Ernst Käsemann y Günther Bornkamm afirmaban que Jesús había rechazado la Torá y sus mandamientos. Este énfasis en la superioridad (o distinción) de Jesús en relación al judaísmo reduce a Jesús a un personaje totalmente desconectado de su entorno. La desconexion de Jesús de su contexto judío lo convierte en un personaje imposible.

New Quest o segunda búsqueda

Entre 1953 y 1980.

Aporta el criterio de desemejanza, lo que supone un retroceso en la búsqueda del Jesús histórico y lo aleja de su matriz judía.

Principales autores: Ernst Käsemann y Günther Bornkamm.

Finaliza en 1980 con la irrupción del mundo anglosajón en la investigación académica y el cambio de los criterios de historicidad.

Third Quest o tercera búsqueda

El uso inmoderado del criterio de desemejanza, marcado por un evidente interés teológico, generó un estancamiento en la investigación histórica. 

A partir de 1980 (quizás un poco antes) muchos académicos del mundo anglosajón comenzaron a interesarse por la búsqueda del Jesús histórico. Destacan en esta etapa los autores Ed Parish Sanders, John Paul Meier, Nicholas Thomas Wright y Gerd Theissen.
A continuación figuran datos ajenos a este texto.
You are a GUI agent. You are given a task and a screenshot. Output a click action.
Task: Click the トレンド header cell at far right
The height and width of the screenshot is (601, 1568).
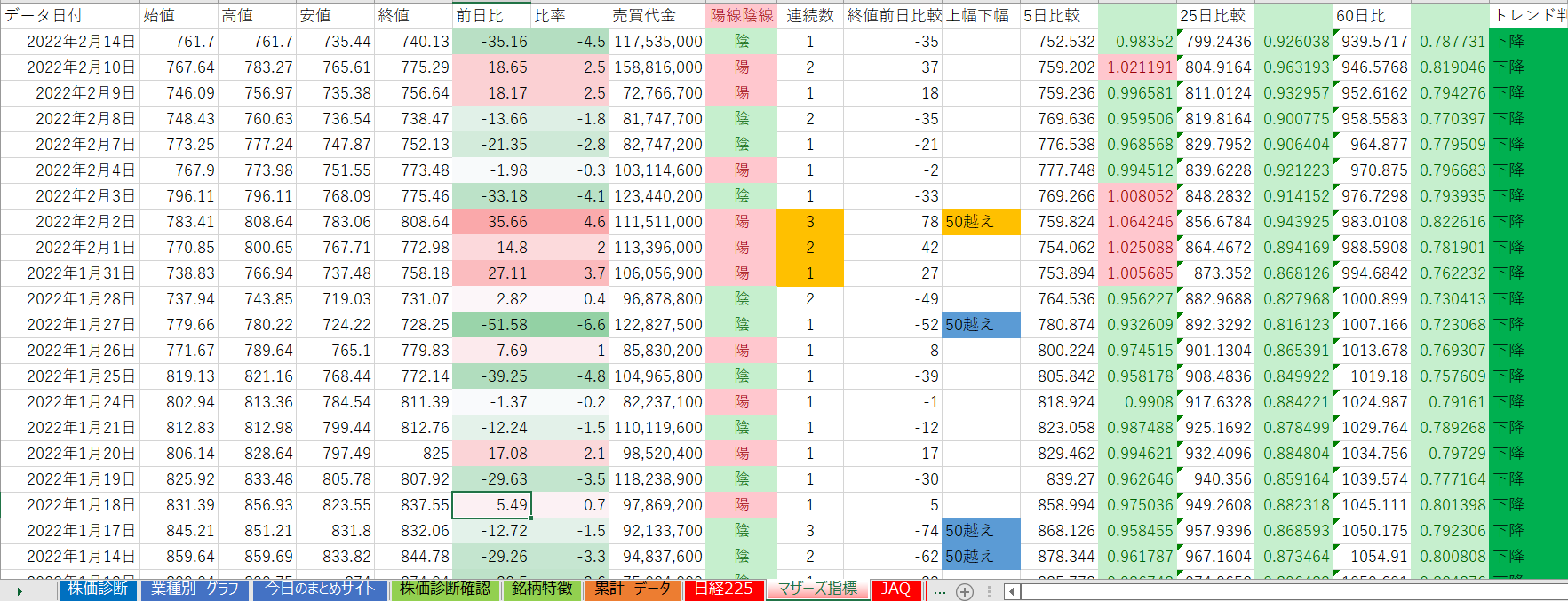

Una de las innovaciones de esta tercera búsqueda es su carácter interdisciplinar. La arqueología de Galilea se ha transformado en una de las principales herramientas para la comprensión del espacio en el que se movía Jesús y, por tanto, para la comprensión de Jesús. Asimismo, los autores de la tercera búsqueda ponen mucho énfasis en colocar a Jesús en su contexto y presentarlo como un judío de su época. Este criterio, conocido como el criterio de plausibilidad histórica, pretende redescubrir el origen judío de Jesús que intentaron eliminar los autores bultmannianos de la segunda búsqueda.

Los investigadores de la tercera búsqueda desarrollaron y utilizan nuevos y más rigurosos criterios de historicidad.

Nuevos criterios de historicidad

  • Patrones recurrentes: son temas o motivos que se repiten y que unidos arrojan una imagen congruente de los dichos y hechos de Jesús.  
  • Rechazo y ejecución: consiste en analizar qué dichos y acciones de Jesús encajan en el escenario en el cual es rechazado por las autoridades del Templo y posteriormente ejecutado por Roma.
  • Dificultad: los relatos más embarazosos para el autor de una fuente tienen más probabilidades de ser verídicos, puesto que el autor no tendría razones para inventarse eventos que le creasen dificultades o debilitasen su mensaje.
  • Plausibilidad histórica: aquellos eventos, dichos o pensamientos que encajan dentro del marco político, social y religioso de la Judea del siglo I tienen mayor probabilidad de ser verídicos que aquellos que no se adaptan a su contexto y son, por tanto, históricamente inverosímiles.

A diferencia de las dos primeras búsquedas, realizadas por protestantes alemanes, la tercera búsqueda ha visto una afluencia de estudiosos de todo el mundo.

Estado actual de la investigación

La tercera búsqueda continúa vigente en la actualidad. Y aunque existe un consenso académico sobre algunos aspectos básicos del Jesús histórico, las imágenes propuestas por los diversos autores difieren entre sí. Las interpretaciones primarias dibujan a Jesús como un profeta apocalíptico, un curandero, un activista social, un fariseo piadoso o un revolucionario.

El denominador común de todas las obras de la tercera búsqueda es la motivación por situar a Jesús, de una manera u otra, en el espacio geográfico y temporal en el que vivió: el Israel del siglo I.

Third Quest o tercera búsqueda

Entre 1980 y la actualidad.

Aporta un enfoque interdisciplinar y nuevos métodos de historicidad con el objetivo de redescubrir el judaísmo de Jesús.

Principales autores: Ed Parish Sanders, John Paul Meier, John Dominic Crossan, Nicholas Thomas Wright, Gerd Theissen, Daniel Boyarin y Amy-Jill Levine.

Continúa en nuestros dias.

Crítica al modelo de la búsqueda del Jesús histórico

Los académicos españoles Antonio Piñero y Fernando Bermejo se han mostrado especialmente críticos con este modelo historiográfico. Consideran que excluye los trabajos de investigación realizados en francés, castellano o hebreo al tener en cuenta, únicamente, las obras escritas en inglés o alemán. Argumentan, además, que la investigación nunca se detuvo, ni siquiera durante la supuesta No Quest, y que varias obras de la primera búsqueda, lejos de estar obsoletas, siguen siendo relevantes en la actualidad.